EXERCISE TASKS.
(A) Write out the passage of the Beef Board blog posts from "Planning for FY" to "checkoff planning process.".
(B) For each statement, say whether it agrees with the Beef Board blog posts. Answer yes or no and quote the words that decide it. (i) The recommended fiscal 2008 budget is larger than the fiscal 2007 budget. (ii) The full Beef Board will be asked to approve the budget at a meeting in Denver in July. (iii) Ken Stielow is a producer from Kansas.
(C) Continue the Beef Board blog posts from their last sentence.

DOCUMENT TEXT.
Operating Committee Recommends ’08 Budget
Posted by Diane – May 18th, 2007
At the end of a long week of detailed meetings, the Operating Committee today recommended a $48.87 million Cattlemen’s Beef Board budget for fiscal 2008, which begins Oct. 1, 2007. The budget reflects a sharp 9 percent decrease from the $53.28 million budget for fiscal 2007, and the week’s discussions certainly reflected the difficulty that decrease brought to the table.
The budget for the Beef Board next year includes projected revenue of $45.7 million, plus money to be available from program budgets costing less than originally estimated in the current fiscal year. Because checkoff contractors improved their expense estimations so much in 2007, it has reduced the amount available to add to the budget in 2008.
Cattlemen’s Beef Board Chief Operating Officer Tom Ramey said that while getting better at estimating costs is definitely a good thing, it does amount to a hard hit on the budget for next year because there was such minimal over-budgeting for individual programs this year.
The breakdown of the budget recommendation from the Operating Committee — which still must be approved by the full Beef Board and USDA before any funds are expended — includes the following budget elements: promotion ($22.7 million); research ($7.4 million); consumer information ($6.2 million); industry information ($2.4 million); foreign marketing ($5.15 million); producer communications ($2.27 million); evaluation ($240,000); program development ($125,000); USDA oversight ($210,000); and administration ($2 million).
“We faced a substantial challenge in determining where to decrease expenditures to meet the smaller budget in the coming year,” said Ken Stielow, a producer from Kansas and chairman of the Cattlemen’s Beef Board. “Many of us arrived in town early to spend the week with state beef council executives and leaders of the checkoff’s joint program committees, as they developed strategies for investing the limited checkoff dollars in the most efficient manner possible in fiscal 2008. The producer members of the Joint Budget Committee and the Beef Board Executive Committee also weighed in on the week’s discussions to help make the tough decisions.”
In the coming stages of the fiscal 2008 budgeting process, the full Beef Board will be asked to approve the budget at its meeting in Denver in July. Joint industry advisory committees and subcommittees also will meet in Denver to prepare recommendations for specific program proposals that are funded with that budget. Those proposals will be considered by the Operating Committee in September, before the Oct. 1 beginning of the fiscal year, and must finally be approved by USDA before any checkoff dollars may be spent.
Planning for FY 2008 Checkoff Programs
Posted by Diane – May 16th, 2007
It’s midweek in a busy week of checkoff planning meetings that have drawn producers and state beef council representatives from across the country to begin developing plans for checkoff investments in Fiscal 2008. These meetings also mark the midpoint in the year-long checkoff planning process.
This week began with a two-day gathering of state beef council execs and beef producer leaders from the Cattlemen’s Beef Board and the Federation of State Beef Councils, who worked with checkoff program managers from the National Cattlemen’s Beef Association, the U.S. Meat Export Federation, the American National CattleWomen, the National Livestock Producers Association, and the American Veal Association to map out strategies for promotion, information, and research projects aimed at increasing consumer demand for beef.
Participants offered input and suggestions for strategies including product, nutrition, industry resource, veal, foreign marketing and safety strategies for programs in promotion, research, foreign marketing, consumer and industry information, and producer communications. The goal was to agree upon a direction for checkoff programs that focuses on meeting the goals of the Industry Long Range Plan and the demands and preferences of today’s consumers. The basis for the strategies is market research that maps out those consumer preferences in the current marketplace so that limited checkoff dollars can be targeted as effectively as possible.

STORED RECORDS.
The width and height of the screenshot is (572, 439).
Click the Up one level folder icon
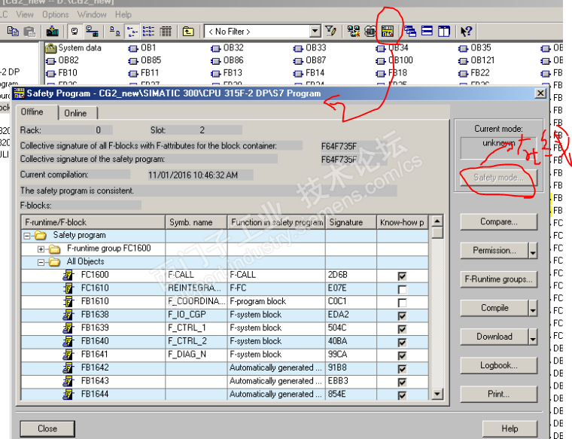point(187,31)
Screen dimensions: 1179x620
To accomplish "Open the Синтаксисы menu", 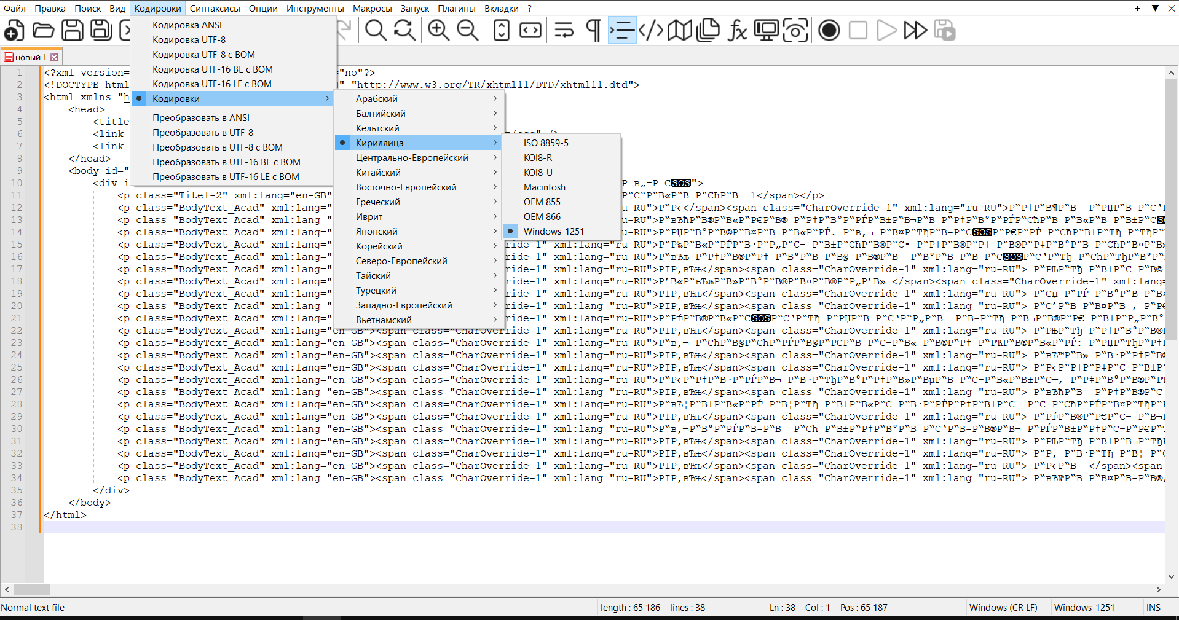I will coord(215,9).
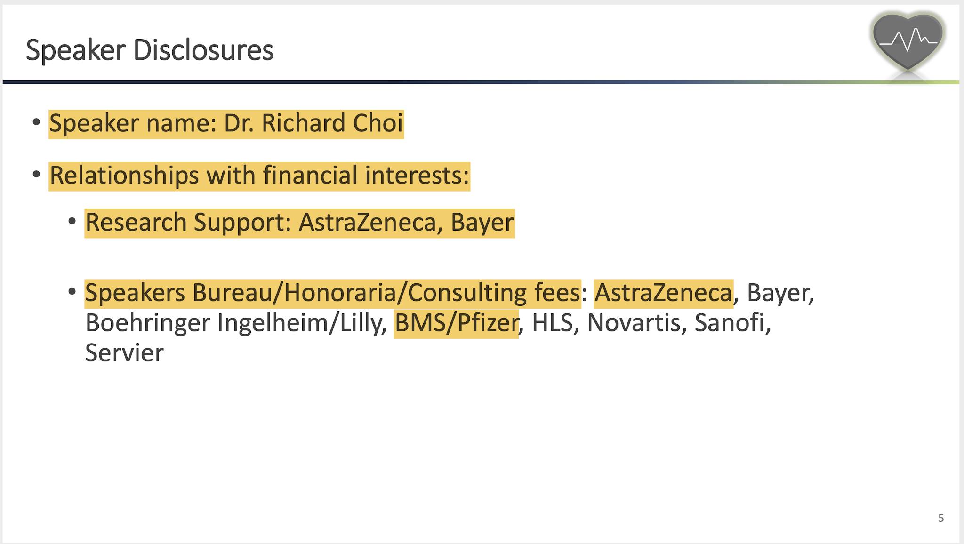Click the Relationships with financial interests text
Viewport: 964px width, 544px height.
tap(259, 176)
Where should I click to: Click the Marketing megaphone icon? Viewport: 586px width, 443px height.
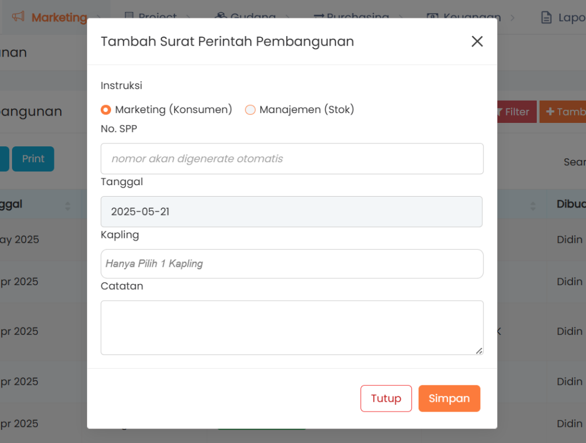point(18,17)
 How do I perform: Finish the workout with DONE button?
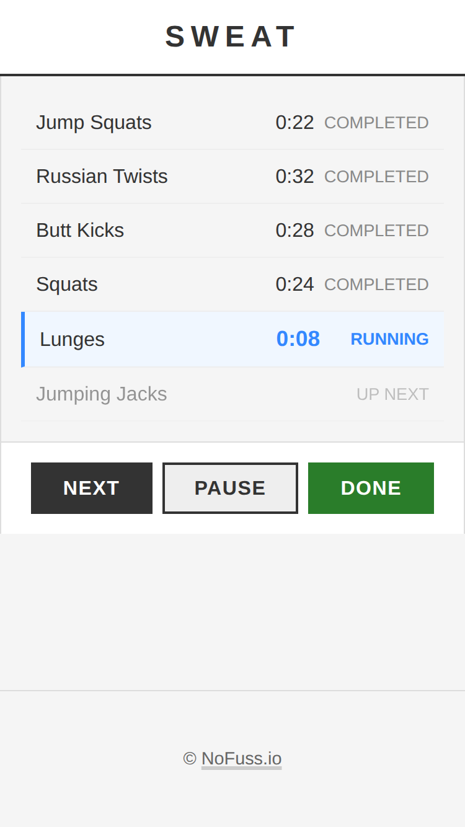pyautogui.click(x=371, y=488)
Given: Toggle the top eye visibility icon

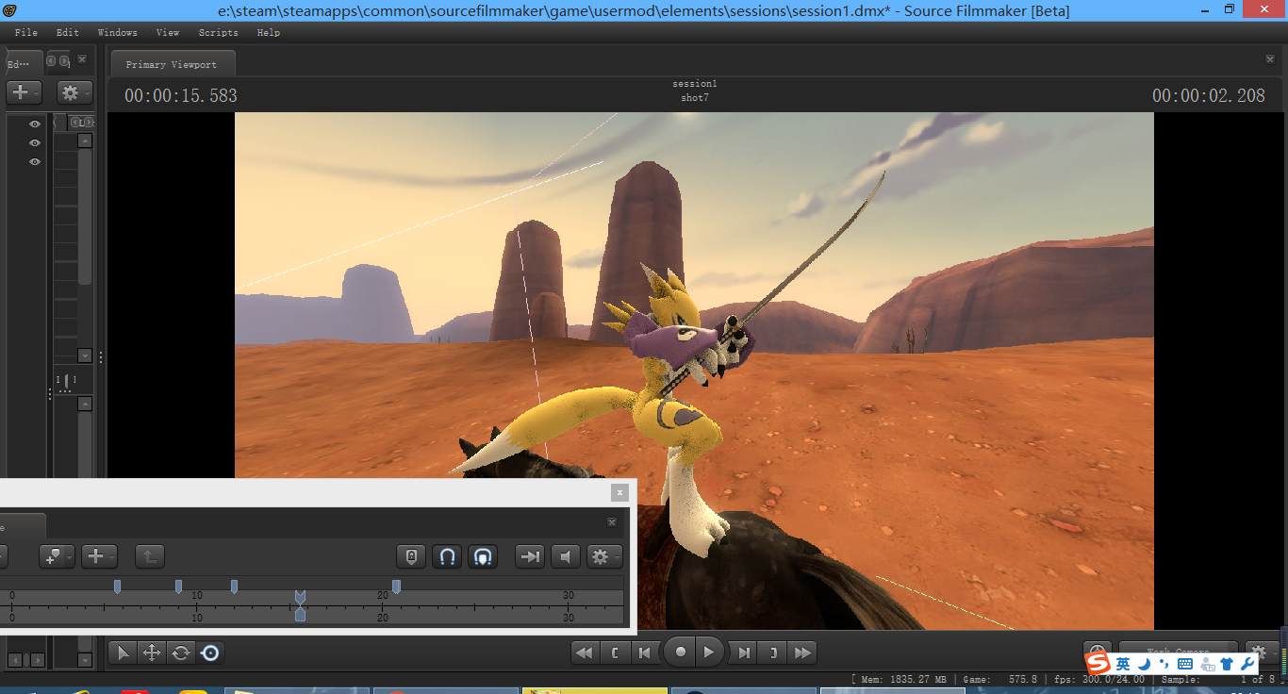Looking at the screenshot, I should [x=35, y=124].
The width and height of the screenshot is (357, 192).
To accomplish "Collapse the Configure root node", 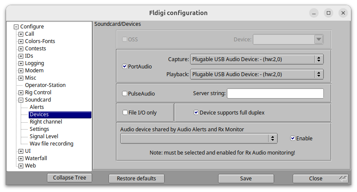I will point(16,27).
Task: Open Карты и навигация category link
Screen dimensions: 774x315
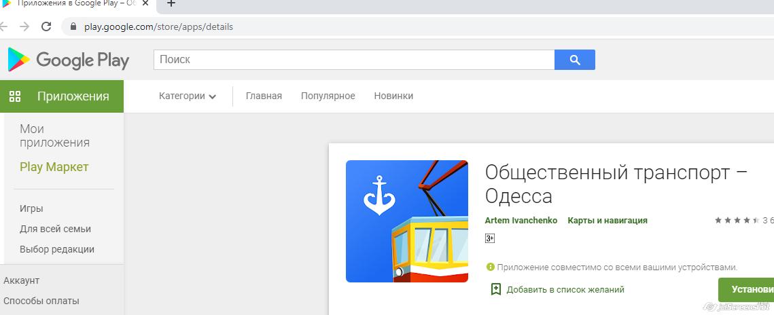Action: [x=608, y=221]

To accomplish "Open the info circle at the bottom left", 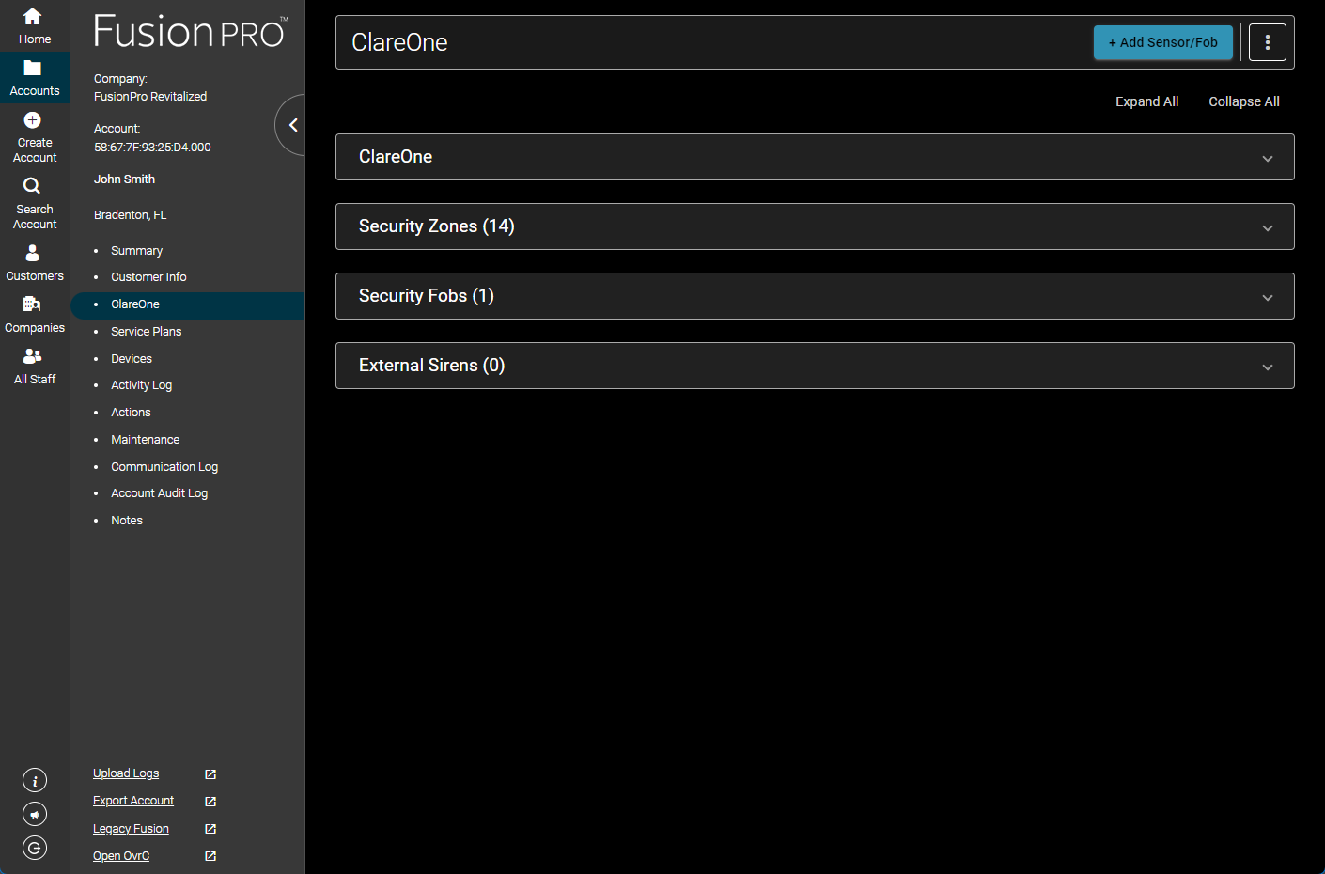I will [x=34, y=780].
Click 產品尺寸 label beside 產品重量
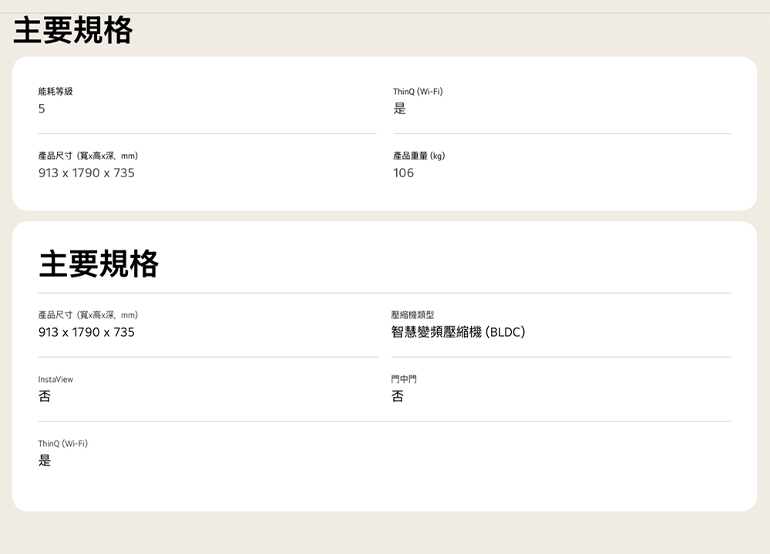Image resolution: width=770 pixels, height=554 pixels. [x=88, y=156]
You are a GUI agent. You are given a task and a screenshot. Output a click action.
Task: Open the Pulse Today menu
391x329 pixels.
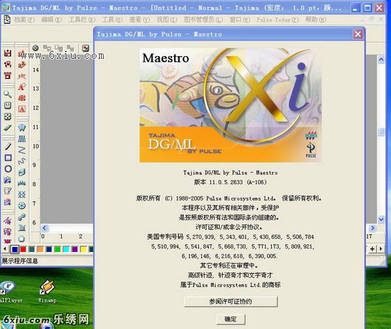click(x=273, y=21)
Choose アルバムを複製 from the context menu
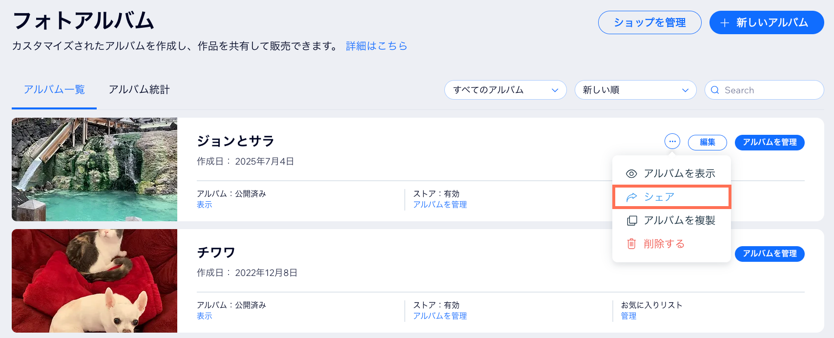 (x=679, y=221)
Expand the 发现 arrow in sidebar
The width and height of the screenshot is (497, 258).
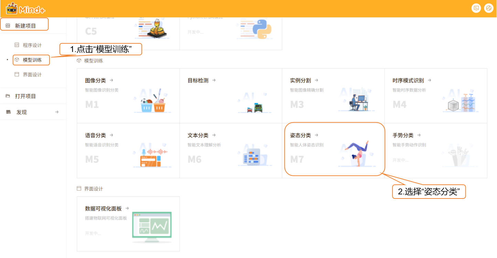tap(57, 112)

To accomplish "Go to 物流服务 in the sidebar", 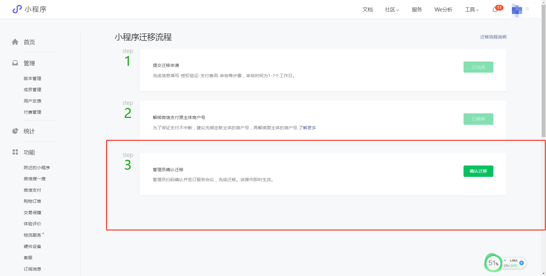I will pyautogui.click(x=32, y=235).
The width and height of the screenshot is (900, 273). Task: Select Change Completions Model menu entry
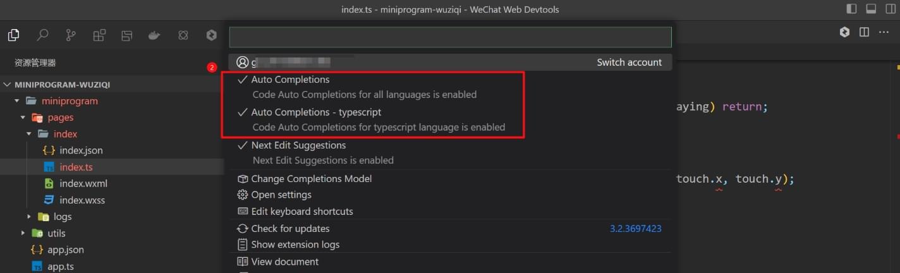coord(312,179)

ANSWERS TO THE PROBLEMS.
(A)
Planning for FY 2008 Checkoff Programs
Posted by Diane – May 16th, 2007
It’s midweek in a busy week of checkoff planning meetings that have drawn producers and state beef council representatives from across the country to begin developing plans for checkoff investments in Fiscal 2008. These meetings also mark the midpoint in the year-long checkoff planning process.

(B)
(i) No: "a sharp 9 percent decrease from the $53.28 million budget for fiscal 2007"
(ii) Yes: "the full Beef Board will be asked to approve the budget at its meeting in Denver in July"
(iii) Yes: "a producer from Kansas and chairman of the Cattlemen’s Beef Board"

(C)
The next step in the process is under way today, as producers who volunteer to serve as chairmen and vice chairmen of Joint Checkoff Committees (Cattlemen’s Beef Board and Federation of State Beef Councils) are presented with the work of the first two days of the week and offer their input as they look toward directing development of specific checkoff programs for the fiscal year that will begin Oct. 1, 2007. Upon their review and input sessions throughout the day, the producer chairmen and vice chairmen of the committee groups — Global Consumer Marketing, Research and Knowledge Management, Public Opinion and Issues Management, and Industry and Producer Services — will go through the same process this evening.
On Thursday morning, the producers who serve on the Joint Industry Budget Committee will take a look at the strategies and analyze the estimated dollar amounts required to bring those strategies to life and come up with a budget recommendation to forward to the Beef Promotion Operating Committee. The Operating Committee, which eventually makes the final program recommendations and is made up of 10 producer members of the Beef Board and 10 producers from state beef councils, will meet on Thursday afternoon to offer its input about the strategies and to review the budget recommendation. The Operating Committee will then provide contracting organizations and potential checkoff contractors with direction for developing specific programs to present to Joint Checkoff Committees during the Cattle Industry Summer Conference in Denver July 17-20.
Among participants, there is no doubt that this is a thorough process. In fact, one producer said on Tuesday that he previously had little understanding about how in-depth the checkoff planning process was and that learning about it and having direct input into it this week has increased his confidence in the validity of the program proposals that come before committees during the summer.
In addition to the planning meetings, the Cattlemen’s Beef Board Executive Committee has its spring meeting scheduled for Friday morning (May 18), also here in Denver. Members of that committee also are listening in on planning meetings and will receive a report from the Operating Committee regarding such. It also will review a proposal from the Beef Board and Federation of State Beef Councils to bring all producer communication programming regarding the checkoff under management of the Beef Board beginning in Fiscal 2008.